--- DATA IN THIS EXERCISE Enclosed Below ---

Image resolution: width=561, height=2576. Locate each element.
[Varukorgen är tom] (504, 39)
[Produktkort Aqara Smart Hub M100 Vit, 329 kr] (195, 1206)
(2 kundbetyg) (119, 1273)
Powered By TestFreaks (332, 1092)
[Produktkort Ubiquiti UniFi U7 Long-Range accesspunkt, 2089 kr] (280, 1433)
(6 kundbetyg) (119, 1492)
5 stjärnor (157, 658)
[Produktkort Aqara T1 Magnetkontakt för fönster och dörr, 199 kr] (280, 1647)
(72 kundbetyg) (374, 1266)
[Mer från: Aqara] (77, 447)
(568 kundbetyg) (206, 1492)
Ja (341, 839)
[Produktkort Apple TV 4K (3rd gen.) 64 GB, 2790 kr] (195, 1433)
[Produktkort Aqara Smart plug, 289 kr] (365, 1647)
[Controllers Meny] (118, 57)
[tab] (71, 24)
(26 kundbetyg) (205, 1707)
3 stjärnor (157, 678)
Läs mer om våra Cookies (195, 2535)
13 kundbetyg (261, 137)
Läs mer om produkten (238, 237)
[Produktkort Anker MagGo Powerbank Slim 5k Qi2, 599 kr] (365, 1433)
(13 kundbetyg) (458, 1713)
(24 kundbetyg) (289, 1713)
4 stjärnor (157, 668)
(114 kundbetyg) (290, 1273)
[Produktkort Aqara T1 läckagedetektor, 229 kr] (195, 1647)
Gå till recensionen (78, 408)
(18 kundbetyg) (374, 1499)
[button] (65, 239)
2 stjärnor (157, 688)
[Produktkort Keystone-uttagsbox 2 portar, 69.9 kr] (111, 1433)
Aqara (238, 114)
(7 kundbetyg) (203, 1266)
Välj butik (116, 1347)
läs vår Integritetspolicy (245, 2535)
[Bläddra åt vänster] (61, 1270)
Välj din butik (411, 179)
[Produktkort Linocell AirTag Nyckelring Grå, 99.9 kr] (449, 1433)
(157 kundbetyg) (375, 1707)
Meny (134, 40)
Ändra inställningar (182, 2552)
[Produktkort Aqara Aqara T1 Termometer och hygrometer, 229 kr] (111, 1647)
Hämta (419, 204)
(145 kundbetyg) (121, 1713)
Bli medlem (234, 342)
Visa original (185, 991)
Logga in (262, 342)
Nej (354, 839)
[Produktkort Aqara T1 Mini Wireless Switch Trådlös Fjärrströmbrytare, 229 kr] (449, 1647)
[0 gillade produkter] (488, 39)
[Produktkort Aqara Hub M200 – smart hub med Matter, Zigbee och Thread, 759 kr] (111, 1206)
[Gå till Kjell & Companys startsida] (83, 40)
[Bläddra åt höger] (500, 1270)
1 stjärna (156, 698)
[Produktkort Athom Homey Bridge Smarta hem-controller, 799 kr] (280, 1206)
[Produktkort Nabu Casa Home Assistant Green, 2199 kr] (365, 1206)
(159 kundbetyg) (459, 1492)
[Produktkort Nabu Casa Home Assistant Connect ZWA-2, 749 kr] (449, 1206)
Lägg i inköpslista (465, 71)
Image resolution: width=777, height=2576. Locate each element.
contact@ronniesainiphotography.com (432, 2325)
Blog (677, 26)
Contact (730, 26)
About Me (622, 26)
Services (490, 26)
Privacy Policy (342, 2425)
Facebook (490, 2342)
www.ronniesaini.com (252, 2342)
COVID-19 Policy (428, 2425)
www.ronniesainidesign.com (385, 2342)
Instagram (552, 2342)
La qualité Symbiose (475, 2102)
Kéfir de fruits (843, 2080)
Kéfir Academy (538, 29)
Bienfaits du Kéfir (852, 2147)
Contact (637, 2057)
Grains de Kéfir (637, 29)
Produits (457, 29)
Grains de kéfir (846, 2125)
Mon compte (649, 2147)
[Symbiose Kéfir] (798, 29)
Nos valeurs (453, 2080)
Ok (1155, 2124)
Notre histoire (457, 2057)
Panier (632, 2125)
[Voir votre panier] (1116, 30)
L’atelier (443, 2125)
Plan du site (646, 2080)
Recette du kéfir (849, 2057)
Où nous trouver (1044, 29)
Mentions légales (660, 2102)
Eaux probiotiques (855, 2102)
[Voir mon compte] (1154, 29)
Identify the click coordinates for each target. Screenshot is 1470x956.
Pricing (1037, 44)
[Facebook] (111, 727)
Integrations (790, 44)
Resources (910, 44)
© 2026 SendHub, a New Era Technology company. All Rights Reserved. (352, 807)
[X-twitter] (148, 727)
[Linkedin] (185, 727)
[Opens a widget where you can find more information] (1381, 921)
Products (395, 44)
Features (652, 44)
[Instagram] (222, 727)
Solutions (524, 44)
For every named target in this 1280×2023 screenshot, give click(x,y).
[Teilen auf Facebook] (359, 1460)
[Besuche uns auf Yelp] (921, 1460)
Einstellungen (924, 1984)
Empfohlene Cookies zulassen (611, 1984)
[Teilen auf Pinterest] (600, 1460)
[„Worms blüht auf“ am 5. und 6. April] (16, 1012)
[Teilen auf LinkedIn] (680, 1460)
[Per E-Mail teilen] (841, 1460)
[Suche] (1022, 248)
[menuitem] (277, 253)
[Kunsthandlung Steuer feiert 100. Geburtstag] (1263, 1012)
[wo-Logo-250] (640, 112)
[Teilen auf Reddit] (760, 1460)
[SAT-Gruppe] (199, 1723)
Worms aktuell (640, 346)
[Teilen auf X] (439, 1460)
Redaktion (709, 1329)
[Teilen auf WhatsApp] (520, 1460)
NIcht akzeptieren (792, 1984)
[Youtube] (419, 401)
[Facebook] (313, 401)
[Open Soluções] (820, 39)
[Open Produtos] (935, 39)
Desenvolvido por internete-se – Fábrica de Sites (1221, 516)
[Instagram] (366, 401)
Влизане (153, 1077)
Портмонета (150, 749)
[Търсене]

--- End of Enclosed DATA IN THIS EXERCISE ---

*EXERCISE DETAILS*.
Each record must be copied out exactly and in full.

*ANSWER TO THE EXERCISE*.
Image resolution: width=561, height=2576. Locate each element.
[Varukorgen är tom] (504, 39)
[Produktkort Aqara Smart Hub M100 Vit, 329 kr] (195, 1206)
(2 kundbetyg) (119, 1273)
Powered By TestFreaks (332, 1092)
[Produktkort Ubiquiti UniFi U7 Long-Range accesspunkt, 2089 kr] (280, 1433)
(6 kundbetyg) (119, 1492)
5 stjärnor (157, 658)
[Produktkort Aqara T1 Magnetkontakt för fönster och dörr, 199 kr] (280, 1647)
(72 kundbetyg) (374, 1266)
[Mer från: Aqara] (77, 447)
(568 kundbetyg) (206, 1492)
Ja (341, 839)
[Produktkort Apple TV 4K (3rd gen.) 64 GB, 2790 kr] (195, 1433)
[Produktkort Aqara Smart plug, 289 kr] (365, 1647)
[Controllers Meny] (118, 57)
[tab] (71, 24)
(26 kundbetyg) (205, 1707)
3 stjärnor (157, 678)
Läs mer om våra Cookies (195, 2535)
13 kundbetyg (261, 137)
Läs mer om produkten (238, 237)
[Produktkort Anker MagGo Powerbank Slim 5k Qi2, 599 kr] (365, 1433)
(13 kundbetyg) (458, 1713)
(24 kundbetyg) (289, 1713)
4 stjärnor (157, 668)
(114 kundbetyg) (290, 1273)
[Produktkort Aqara T1 läckagedetektor, 229 kr] (195, 1647)
Gå till recensionen (78, 408)
(18 kundbetyg) (374, 1499)
[button] (65, 239)
2 stjärnor (157, 688)
[Produktkort Keystone-uttagsbox 2 portar, 69.9 kr] (111, 1433)
Aqara (238, 114)
(7 kundbetyg) (203, 1266)
Välj butik (116, 1347)
läs vår Integritetspolicy (245, 2535)
[Bläddra åt vänster] (61, 1270)
Välj din butik (411, 179)
[Produktkort Linocell AirTag Nyckelring Grå, 99.9 kr] (449, 1433)
(157 kundbetyg) (375, 1707)
Meny (134, 40)
Ändra inställningar (182, 2552)
[Produktkort Aqara Aqara T1 Termometer och hygrometer, 229 kr] (111, 1647)
Hämta (419, 204)
(145 kundbetyg) (121, 1713)
Bli medlem (234, 342)
Visa original (185, 991)
Logga in (262, 342)
Nej (354, 839)
[Produktkort Aqara T1 Mini Wireless Switch Trådlös Fjärrströmbrytare, 229 kr] (449, 1647)
[0 gillade produkter] (488, 39)
[Produktkort Aqara Hub M200 – smart hub med Matter, Zigbee och Thread, 759 kr] (111, 1206)
[Gå till Kjell & Companys startsida] (83, 40)
[Bläddra åt höger] (500, 1270)
1 stjärna (156, 698)
[Produktkort Athom Homey Bridge Smarta hem-controller, 799 kr] (280, 1206)
[Produktkort Nabu Casa Home Assistant Green, 2199 kr] (365, 1206)
(159 kundbetyg) (459, 1492)
[Produktkort Nabu Casa Home Assistant Connect ZWA-2, 749 kr] (449, 1206)
Lägg i inköpslista (465, 71)
Image resolution: width=777, height=2576. Locate each element.
contact@ronniesainiphotography.com (432, 2325)
Blog (677, 26)
Contact (730, 26)
About Me (622, 26)
Services (490, 26)
Privacy Policy (342, 2425)
Facebook (490, 2342)
www.ronniesaini.com (252, 2342)
COVID-19 Policy (428, 2425)
www.ronniesainidesign.com (385, 2342)
Instagram (552, 2342)
La qualité Symbiose (475, 2102)
Kéfir de fruits (843, 2080)
Kéfir Academy (538, 29)
Bienfaits du Kéfir (852, 2147)
Contact (637, 2057)
Grains de Kéfir (637, 29)
Produits (457, 29)
Grains de kéfir (846, 2125)
Mon compte (649, 2147)
[Symbiose Kéfir] (798, 29)
Nos valeurs (453, 2080)
Ok (1155, 2124)
Notre histoire (457, 2057)
Panier (632, 2125)
[Voir votre panier] (1116, 30)
L’atelier (443, 2125)
Plan du site (646, 2080)
Recette du kéfir (849, 2057)
Où nous trouver (1044, 29)
Mentions légales (660, 2102)
Eaux probiotiques (855, 2102)
[Voir mon compte] (1154, 29)
Identify the click coordinates for each target. Screenshot is 1470x956.
Pricing (1037, 44)
[Facebook] (111, 727)
Integrations (790, 44)
Resources (910, 44)
© 2026 SendHub, a New Era Technology company. All Rights Reserved. (352, 807)
[X-twitter] (148, 727)
[Linkedin] (185, 727)
[Opens a widget where you can find more information] (1381, 921)
Products (395, 44)
Features (652, 44)
[Instagram] (222, 727)
Solutions (524, 44)
For every named target in this 1280×2023 screenshot, give click(x,y).
[Teilen auf Facebook] (359, 1460)
[Besuche uns auf Yelp] (921, 1460)
Einstellungen (924, 1984)
Empfohlene Cookies zulassen (611, 1984)
[Teilen auf Pinterest] (600, 1460)
[„Worms blüht auf“ am 5. und 6. April] (16, 1012)
[Teilen auf LinkedIn] (680, 1460)
[Per E-Mail teilen] (841, 1460)
[Suche] (1022, 248)
[menuitem] (277, 253)
[Kunsthandlung Steuer feiert 100. Geburtstag] (1263, 1012)
[wo-Logo-250] (640, 112)
[Teilen auf Reddit] (760, 1460)
[SAT-Gruppe] (199, 1723)
Worms aktuell (640, 346)
[Teilen auf X] (439, 1460)
Redaktion (709, 1329)
[Teilen auf WhatsApp] (520, 1460)
NIcht akzeptieren (792, 1984)
[Youtube] (419, 401)
[Facebook] (313, 401)
[Open Soluções] (820, 39)
[Open Produtos] (935, 39)
Desenvolvido por internete-se – Fábrica de Sites (1221, 516)
[Instagram] (366, 401)
Влизане (153, 1077)
Портмонета (150, 749)
[Търсене]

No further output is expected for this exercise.